Task goal:
Return the exact lines spanning from the line with "June 2025 (1514, 766)" through the last line of the entries, boundaries included, and no others.

Saved entries:
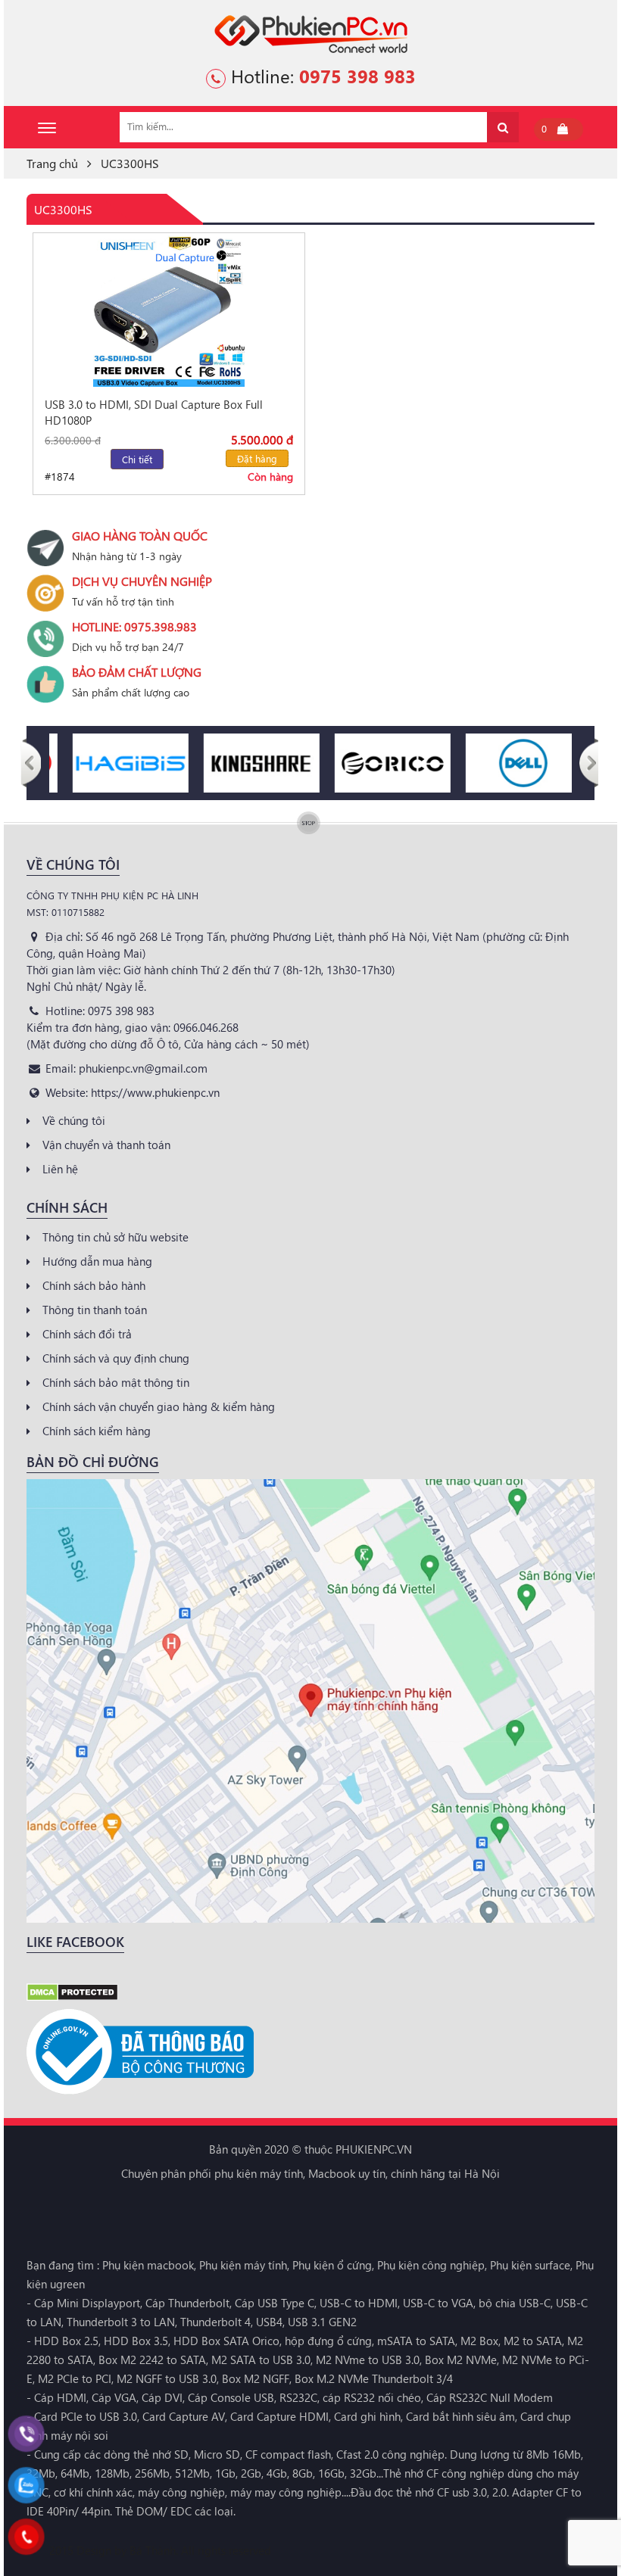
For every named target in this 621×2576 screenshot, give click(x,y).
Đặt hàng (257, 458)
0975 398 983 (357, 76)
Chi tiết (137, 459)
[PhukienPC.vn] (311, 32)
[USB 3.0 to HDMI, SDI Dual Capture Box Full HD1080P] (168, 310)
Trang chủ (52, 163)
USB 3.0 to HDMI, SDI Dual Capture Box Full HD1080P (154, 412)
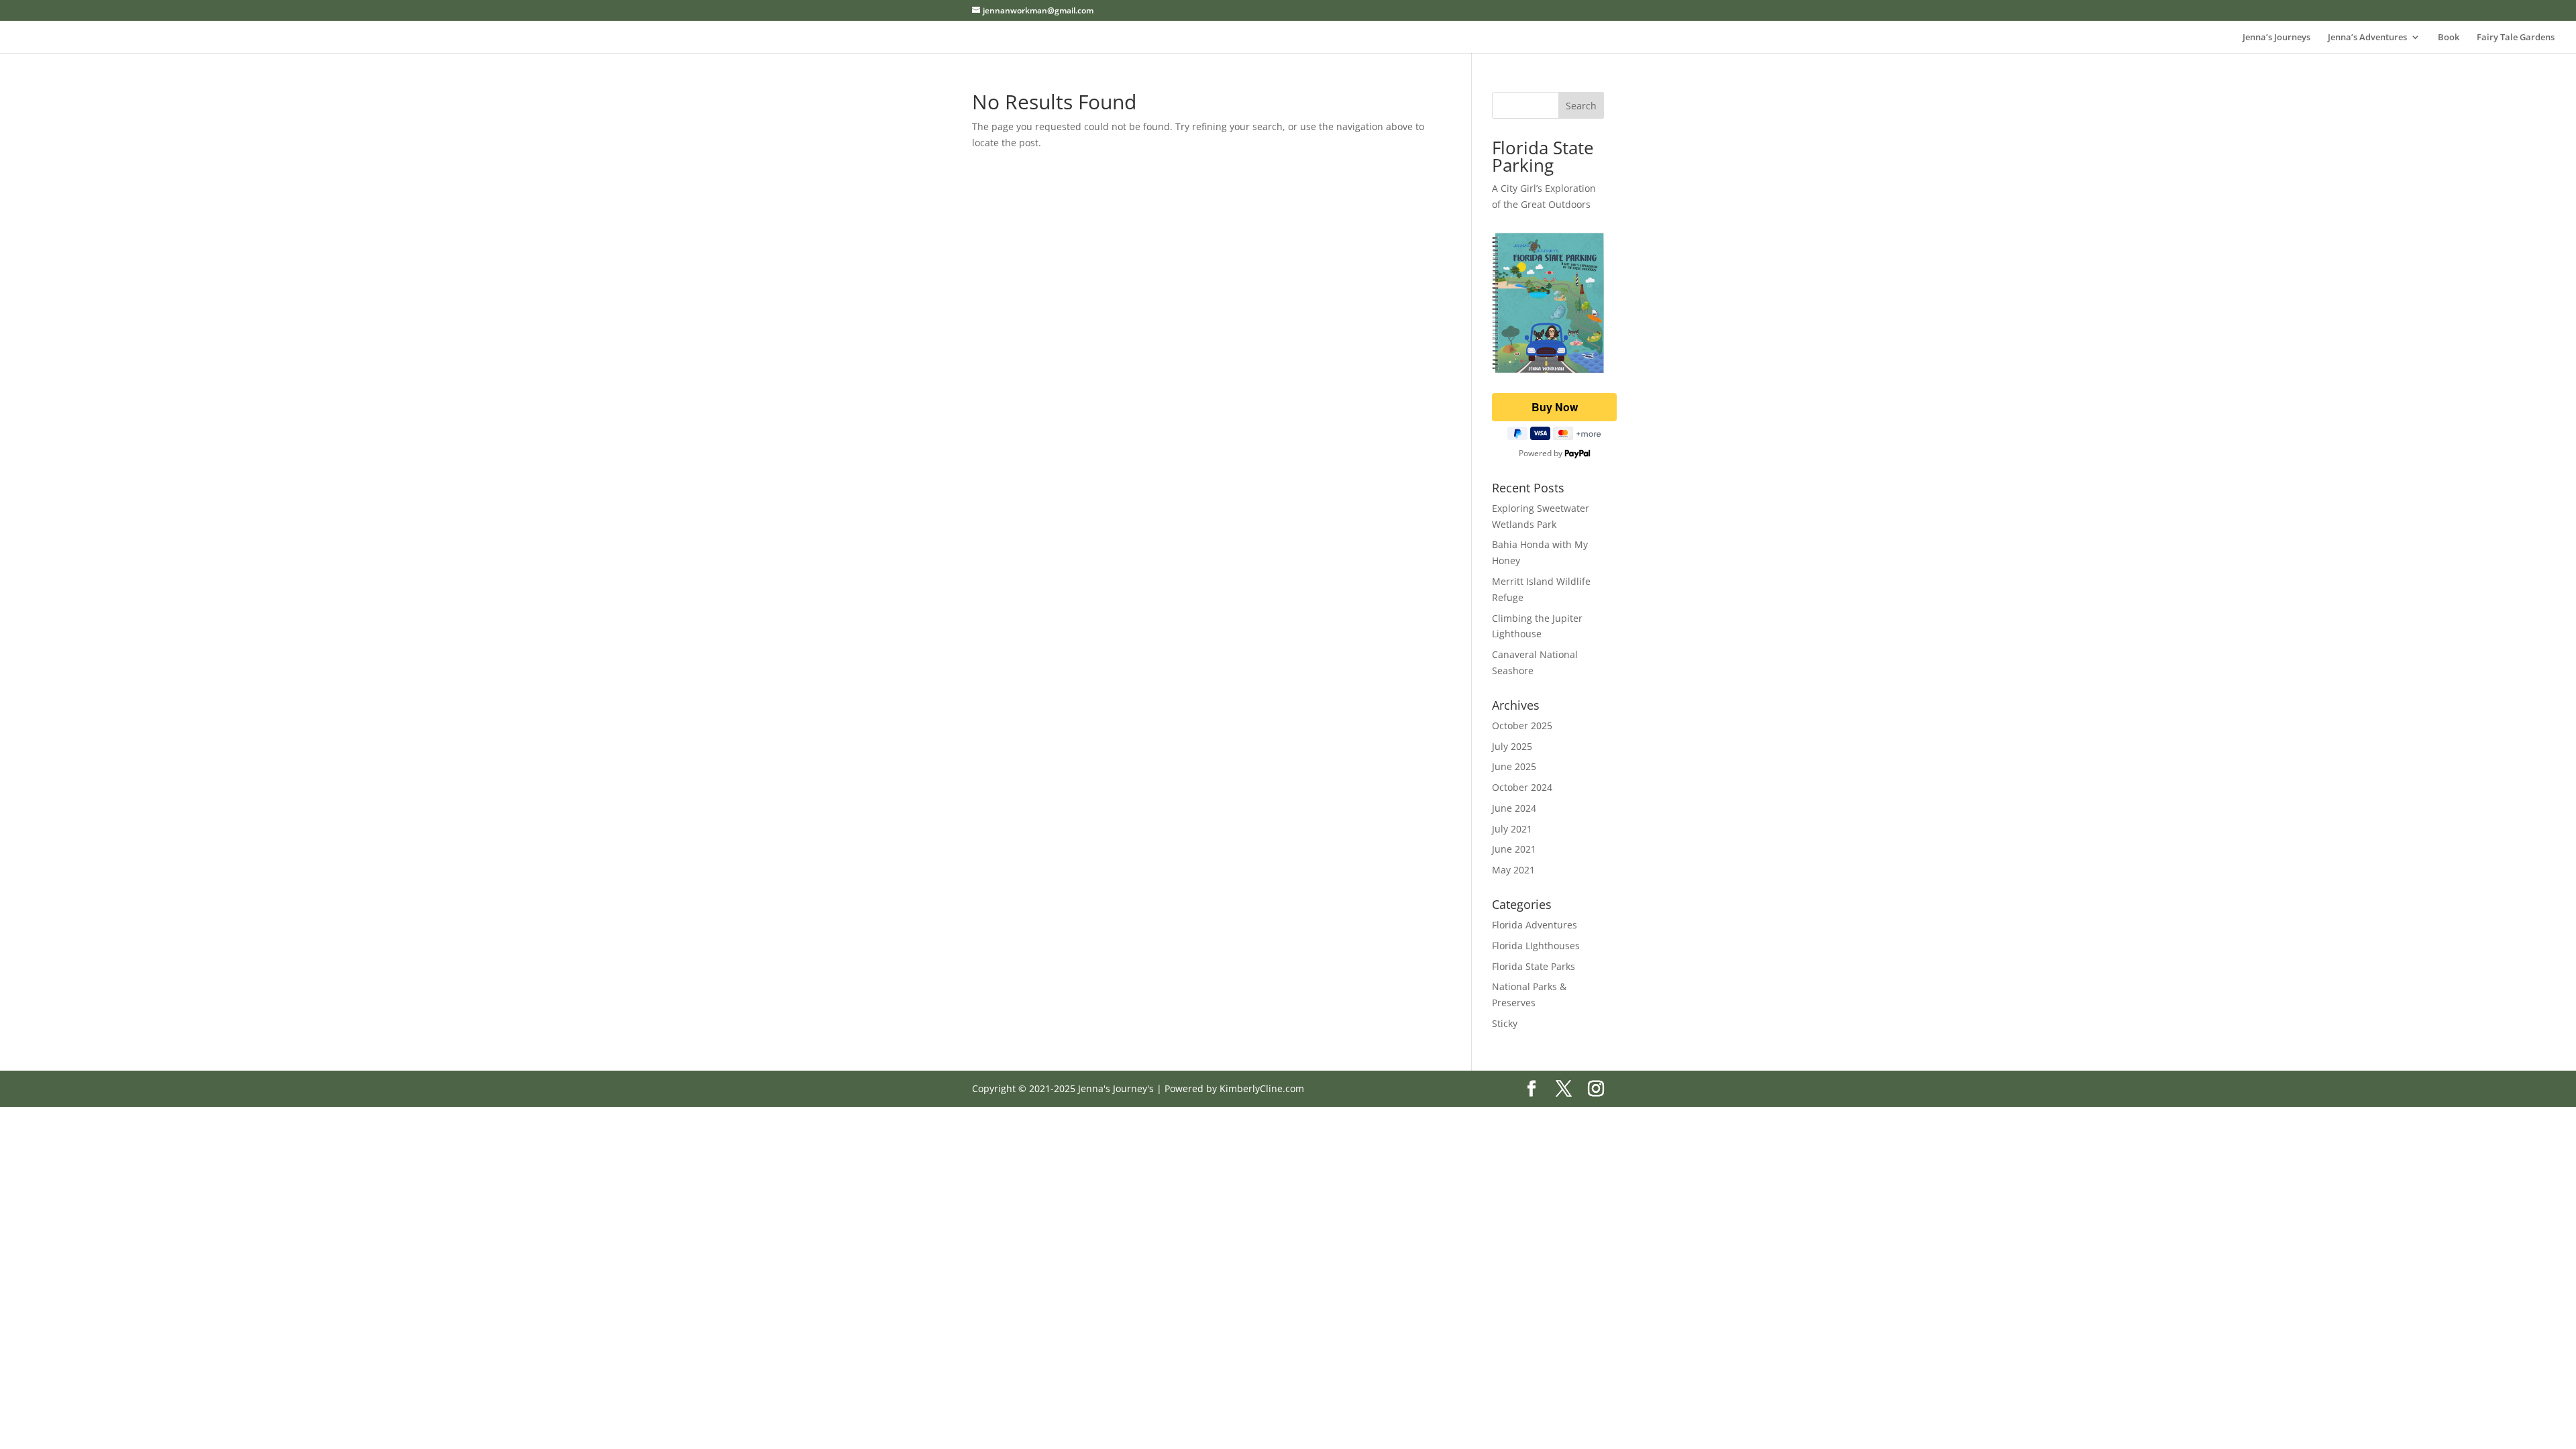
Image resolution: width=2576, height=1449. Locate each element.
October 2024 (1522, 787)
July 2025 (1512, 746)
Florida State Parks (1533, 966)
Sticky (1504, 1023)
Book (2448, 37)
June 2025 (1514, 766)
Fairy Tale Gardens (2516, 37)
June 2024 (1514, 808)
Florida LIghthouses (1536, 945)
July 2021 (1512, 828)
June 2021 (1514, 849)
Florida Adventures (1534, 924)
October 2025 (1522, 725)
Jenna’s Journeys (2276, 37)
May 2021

Expected answer:
June 2025 (1514, 766)
Fairy Tale Gardens (2516, 37)
June 2024 (1514, 808)
Florida LIghthouses (1536, 945)
July 2021 (1512, 828)
June 2021 (1514, 849)
Florida Adventures (1534, 924)
October 2025 (1522, 725)
Jenna’s Journeys (2276, 37)
May 2021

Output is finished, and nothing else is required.